* _TASK_:
Write every entry out again with no changes, and leave the images behind.

────────────────────

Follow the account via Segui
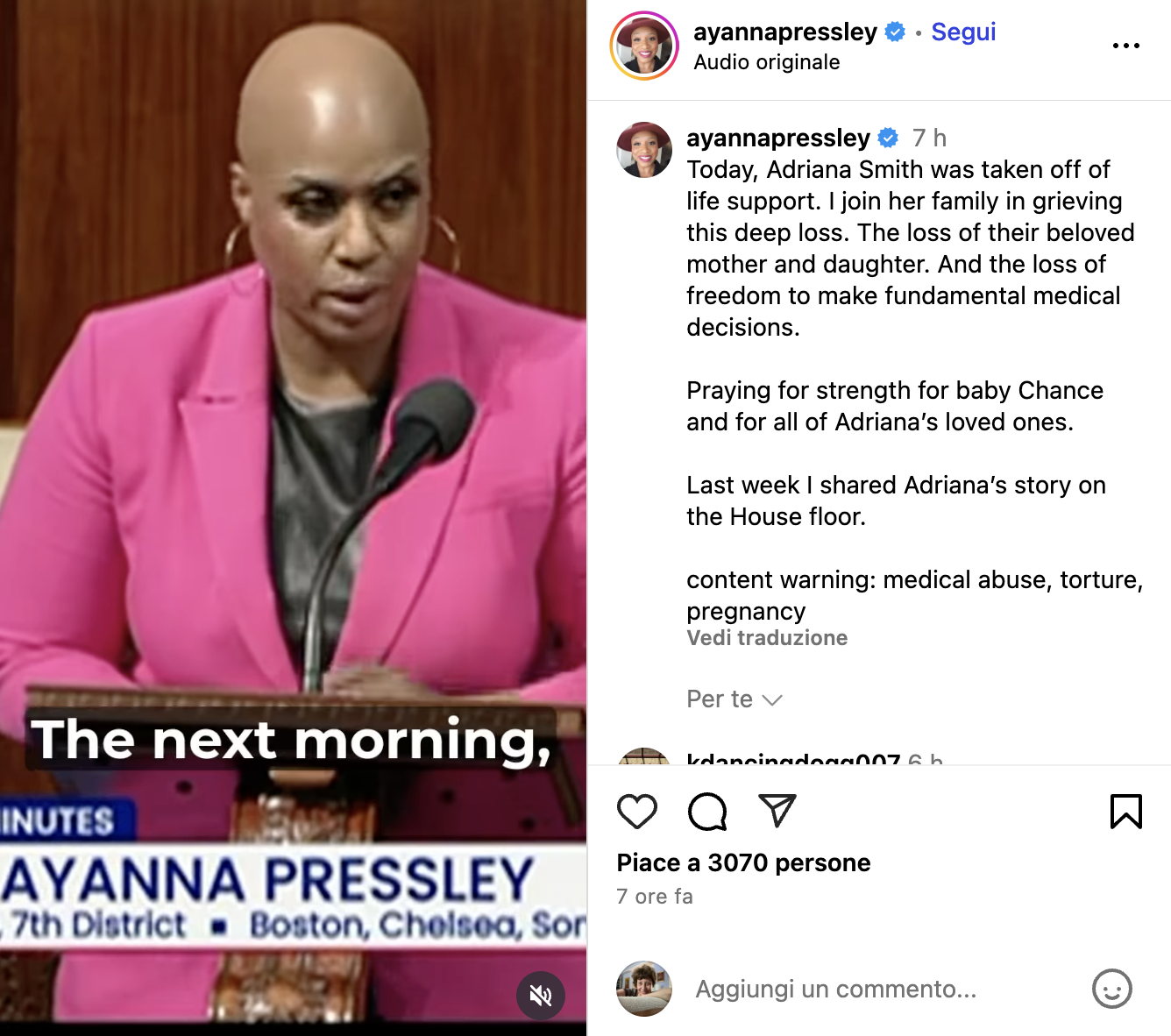Screen dimensions: 1171x1036 963,32
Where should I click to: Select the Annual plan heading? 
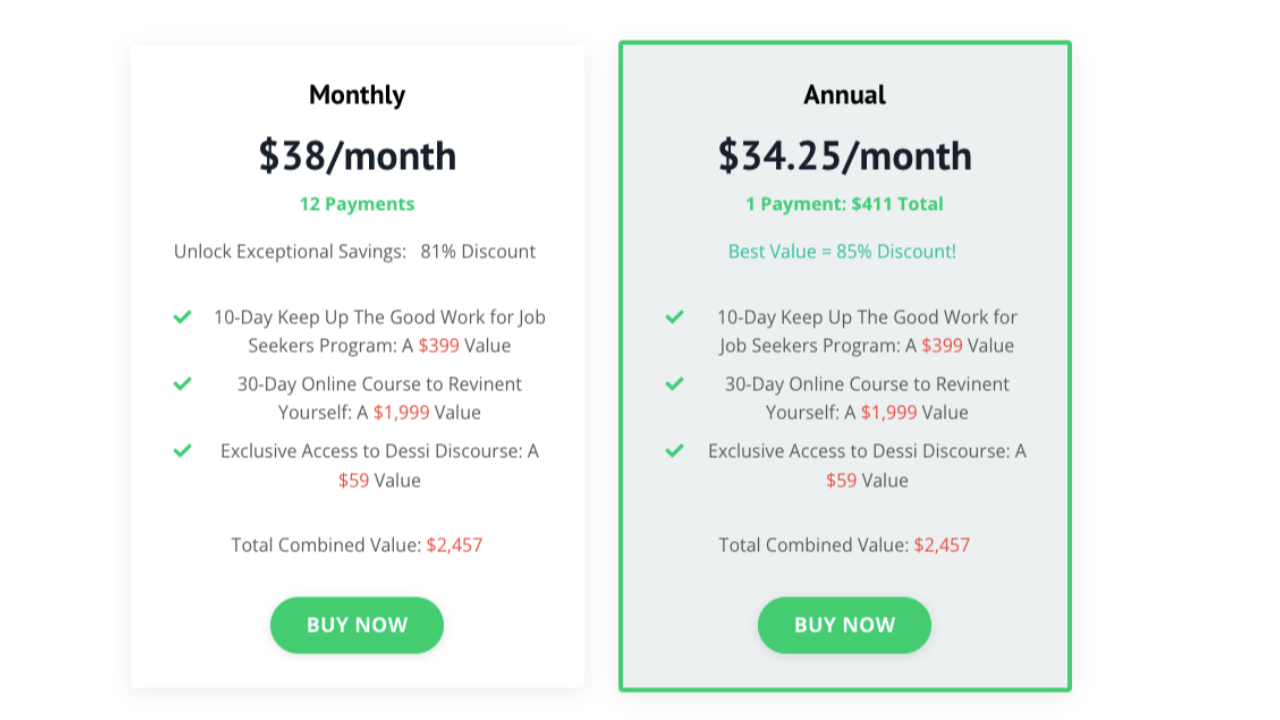coord(844,95)
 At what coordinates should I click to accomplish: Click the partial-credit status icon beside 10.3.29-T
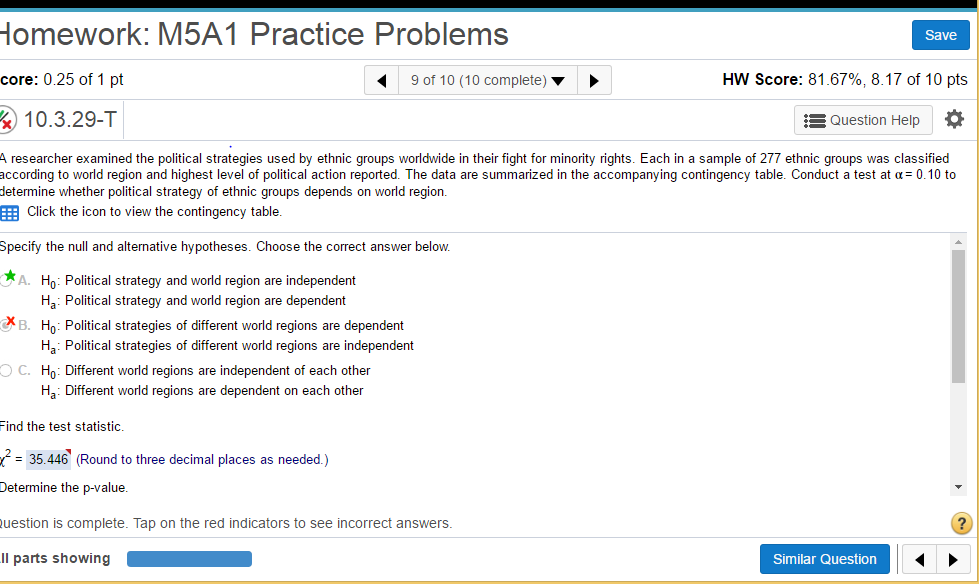[6, 119]
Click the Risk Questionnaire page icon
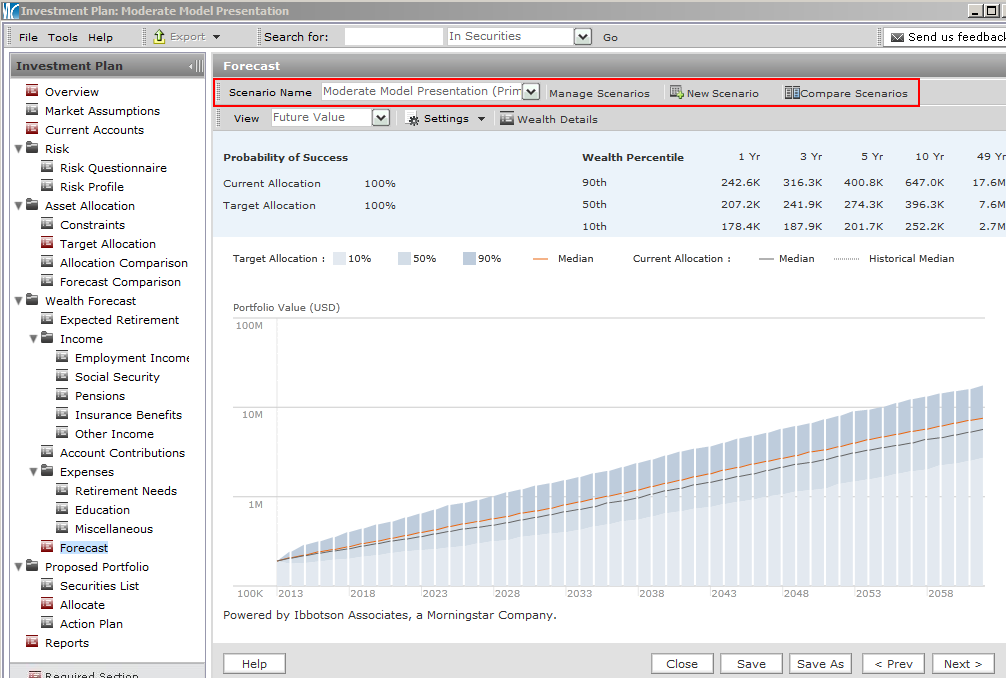 coord(47,168)
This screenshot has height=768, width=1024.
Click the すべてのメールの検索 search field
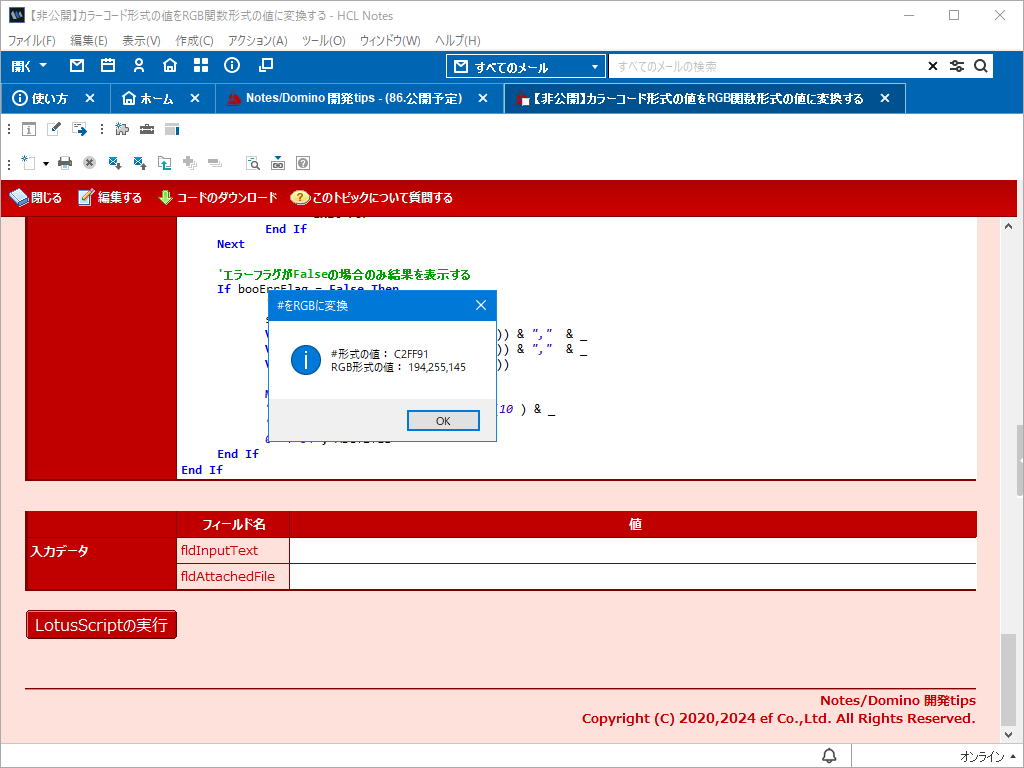[x=765, y=66]
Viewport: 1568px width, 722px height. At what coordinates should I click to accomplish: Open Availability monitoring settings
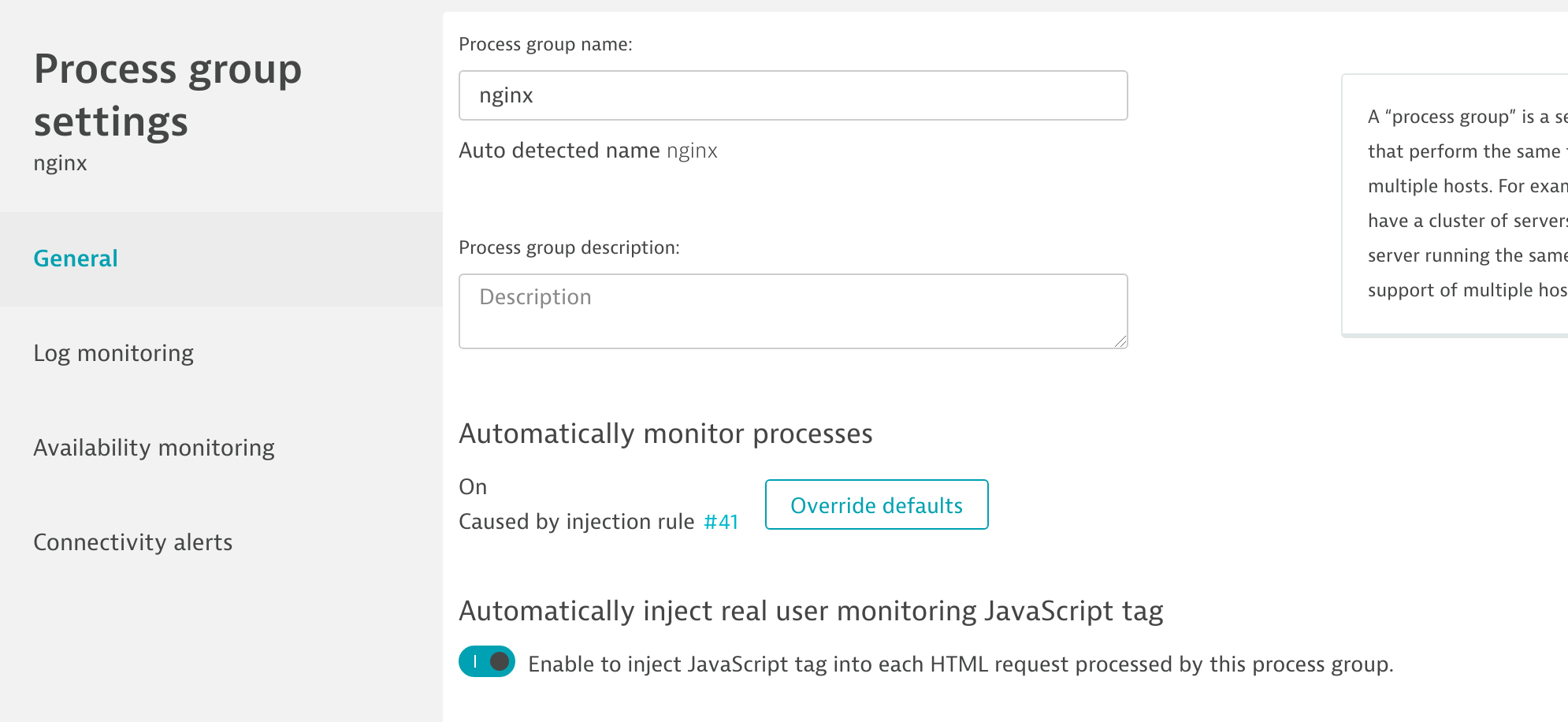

────────────────────

* _PROBLEM SOLUTION_:
Follow the account via Segui
Screen dimensions: 1171x1036 963,32
Where should I click to: Select the Annual plan heading? 
coord(844,95)
 At what coordinates should I click to accomplish: Click the partial-credit status icon beside 10.3.29-T
[6, 119]
Click the Risk Questionnaire page icon
 coord(47,168)
This screenshot has height=768, width=1024.
Click the すべてのメールの検索 search field
[x=765, y=66]
Viewport: 1568px width, 722px height. At what coordinates should I click to accomplish: Open Availability monitoring settings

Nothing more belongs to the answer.